[Date Prev][Date Next] [Chronological] [Thread] [Top]

Re: slapd lock deadlock



At 10:14 AM 2/3/99 -0600, Robert Rothlisberger wrote:
>	I found a deadlock in the ldbm cache.
>
>	When a writer activity is running it creates a writer lock
>		id2entry -> entry_rdwr_loc()
>
>	However the cache is only locked when it is accessed.
>
>	The problem arrises when a call to cache_find_entry_id()
>		tries to aquire a reader lock.
>		entry_rdwr_lock() calls pthread_rdwr_rlock_np()
>		this routine loops until the writer lock clears.
>	The problem is that the writer can't complete because the search
>	locked the cache. So here we sit.

Yes, this is definitely not correct.   cache_find_entry_id()
should do entry_rdwr_trylock() and back off is busy.

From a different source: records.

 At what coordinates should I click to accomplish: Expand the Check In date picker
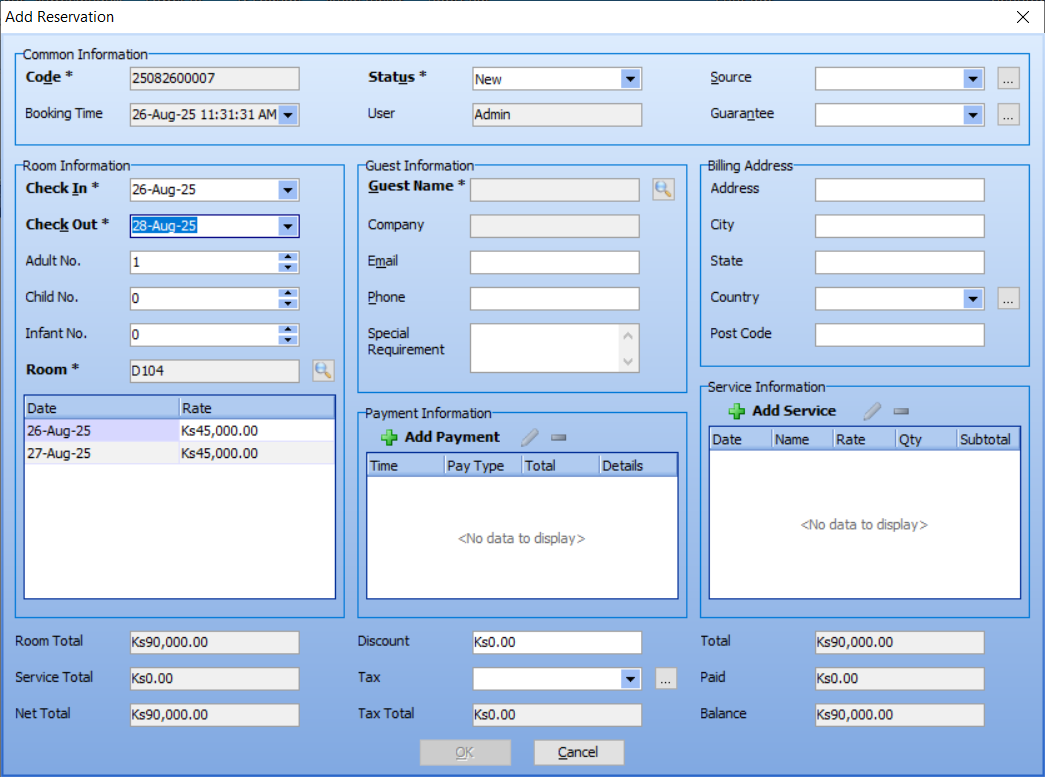click(288, 190)
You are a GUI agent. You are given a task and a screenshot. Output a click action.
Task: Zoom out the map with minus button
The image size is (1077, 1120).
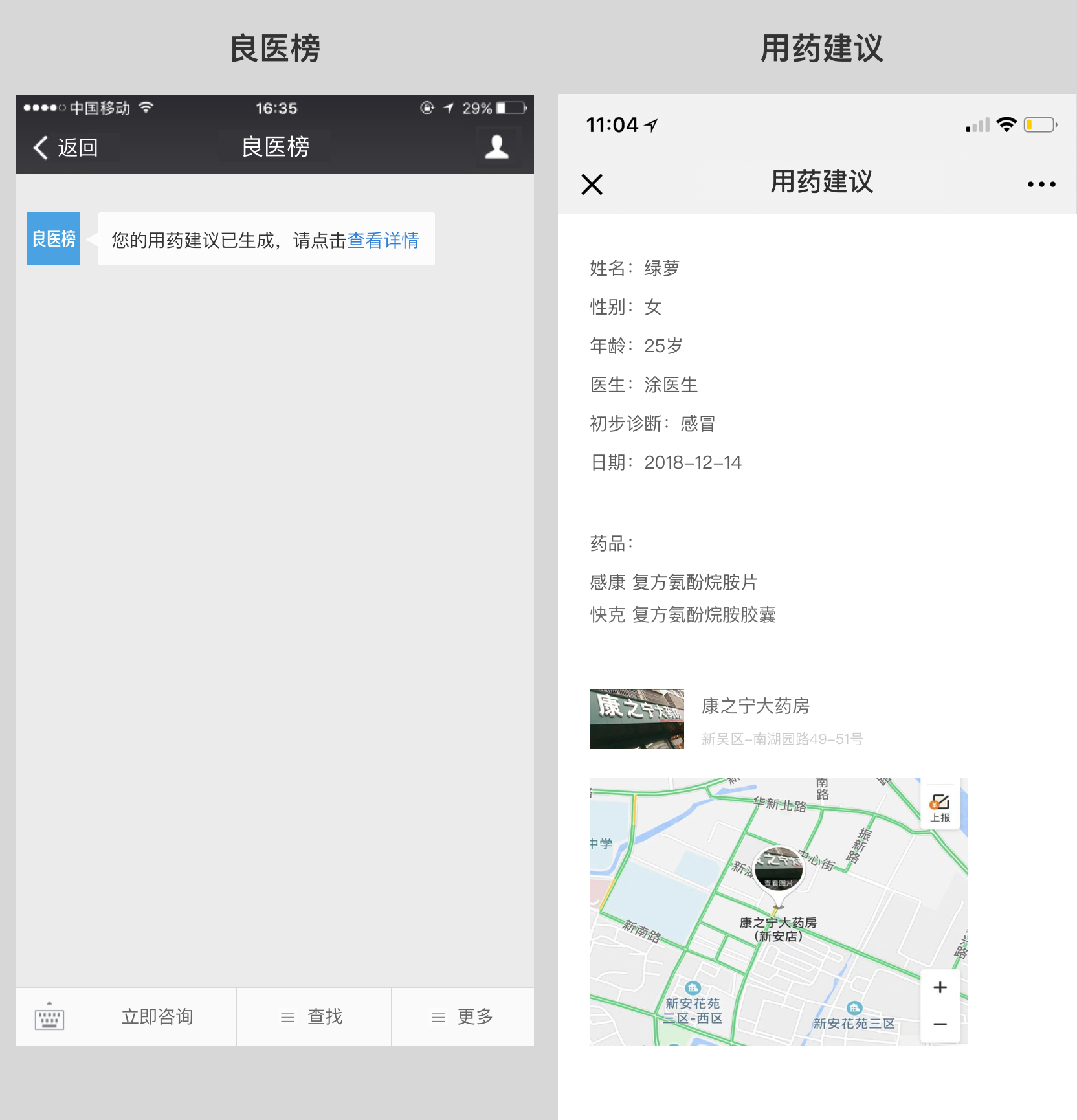pos(940,1024)
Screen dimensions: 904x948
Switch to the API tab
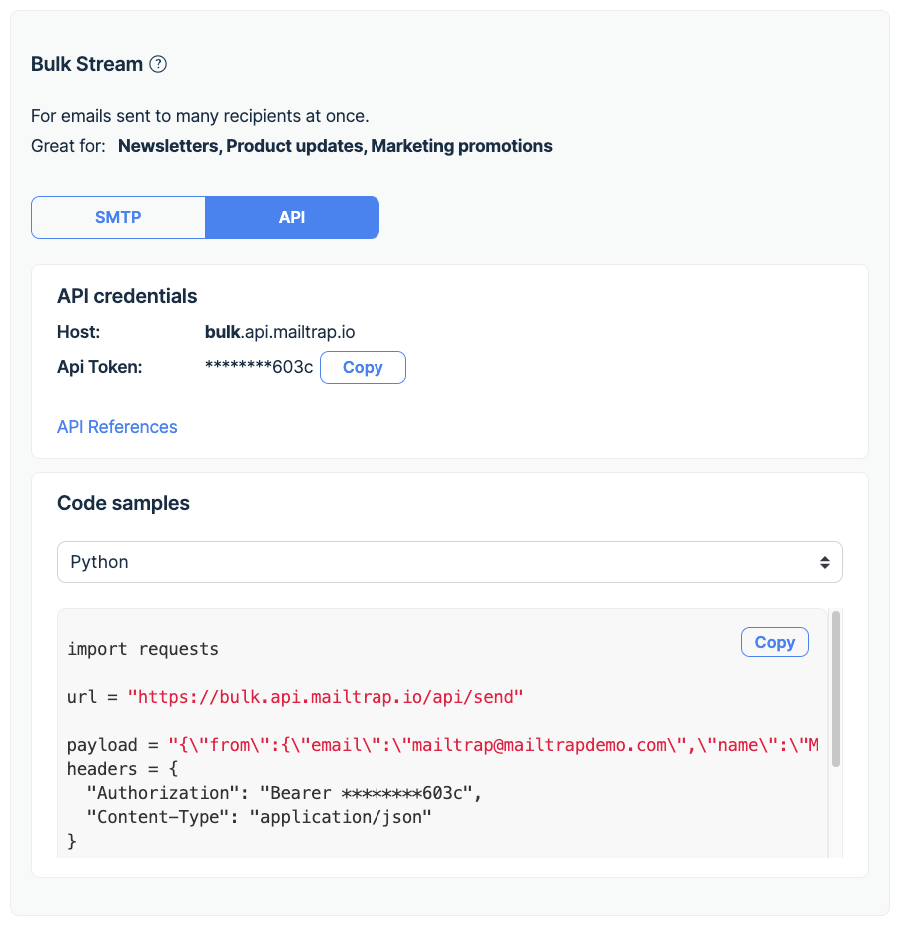point(291,217)
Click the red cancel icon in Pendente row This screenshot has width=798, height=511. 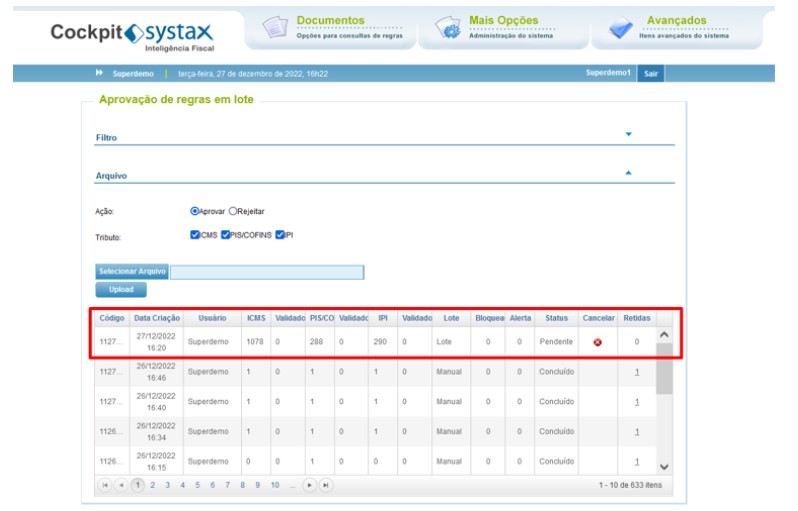click(x=597, y=343)
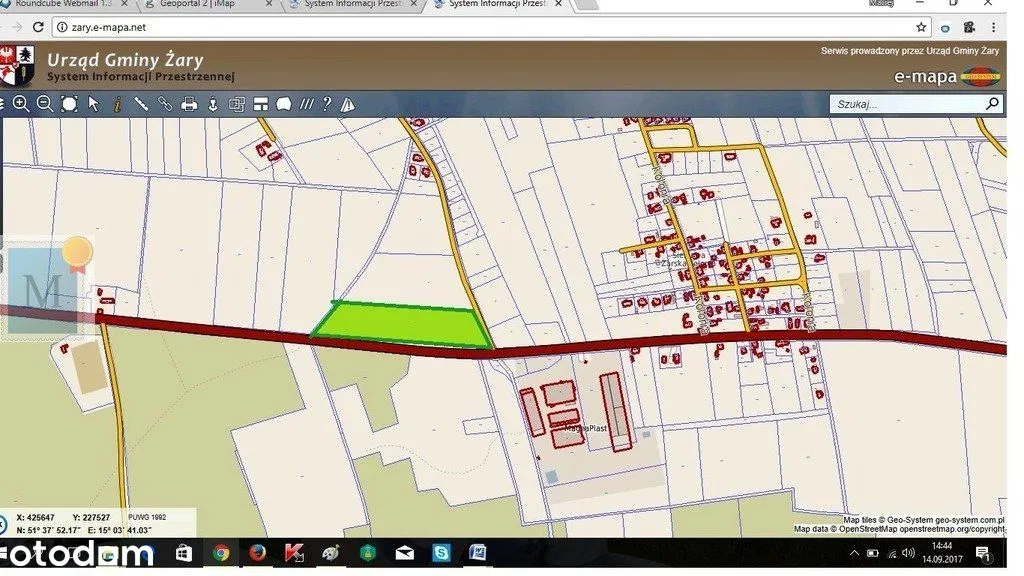Image resolution: width=1024 pixels, height=576 pixels.
Task: Click the chain link map tool
Action: pyautogui.click(x=165, y=104)
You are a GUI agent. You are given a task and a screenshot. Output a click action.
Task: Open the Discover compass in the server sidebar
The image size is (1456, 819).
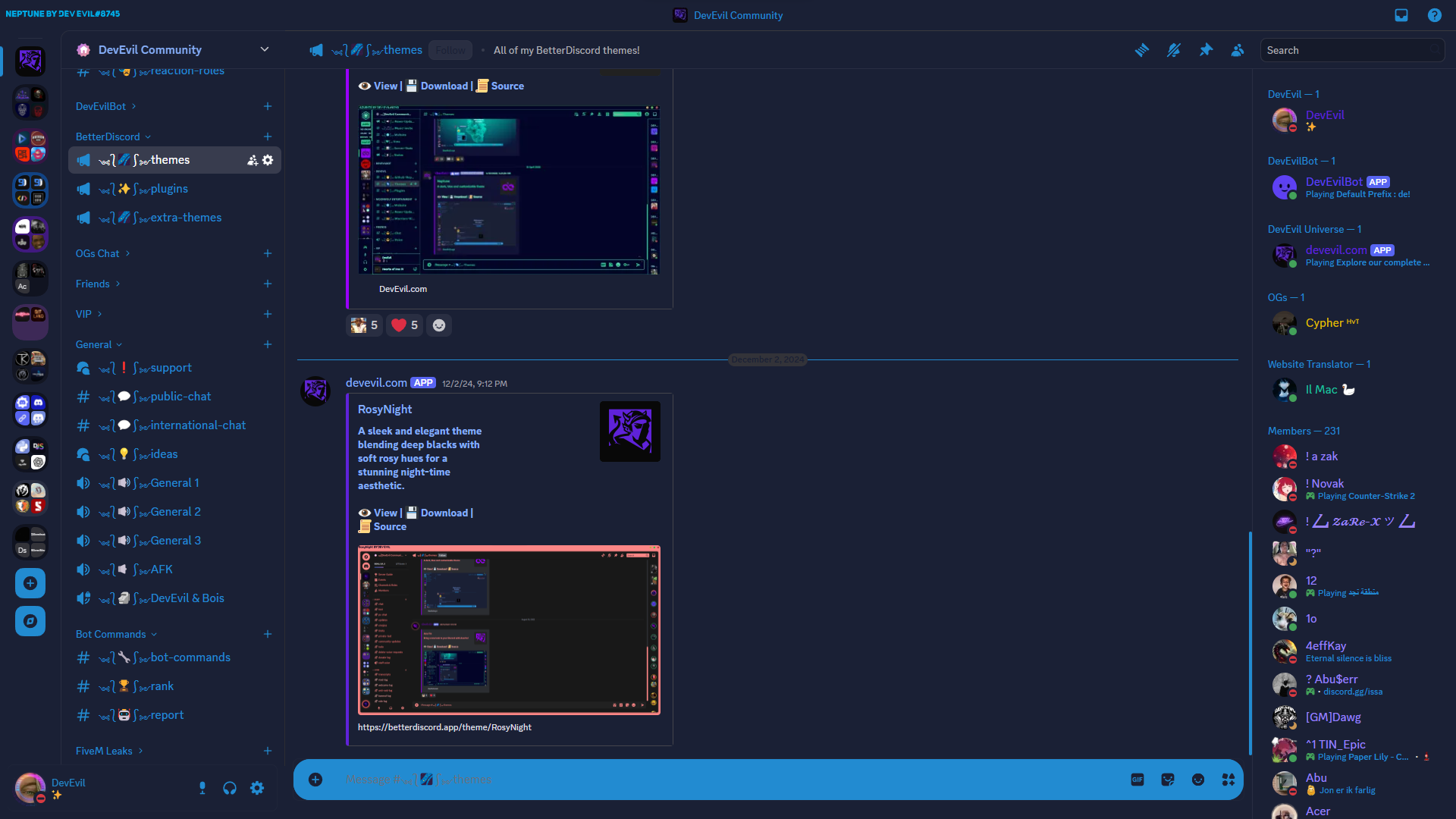(30, 621)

cache_find_entry_dn2id() has a similiar problem.  However, has
it only access fields protected by the cache lock (which it
has acquired), acquiring the entry lock is not necessary.

In fact, cache_find_entry_id() can be greatly simpilified as
well in this regard.

I also found that our cache_return_entry_rw() code is incorrect.
It should acquire the cache lock before unlocking the entry
to prevent a race condition on the reference counter.

Of course, our reader/writer lock code needs to be updated
to provide trylock() calls such that entry_rdwr_trylock()
can be implemented.   I actually have everything coded but
need to wait for some pending commits to be made first.

Kurt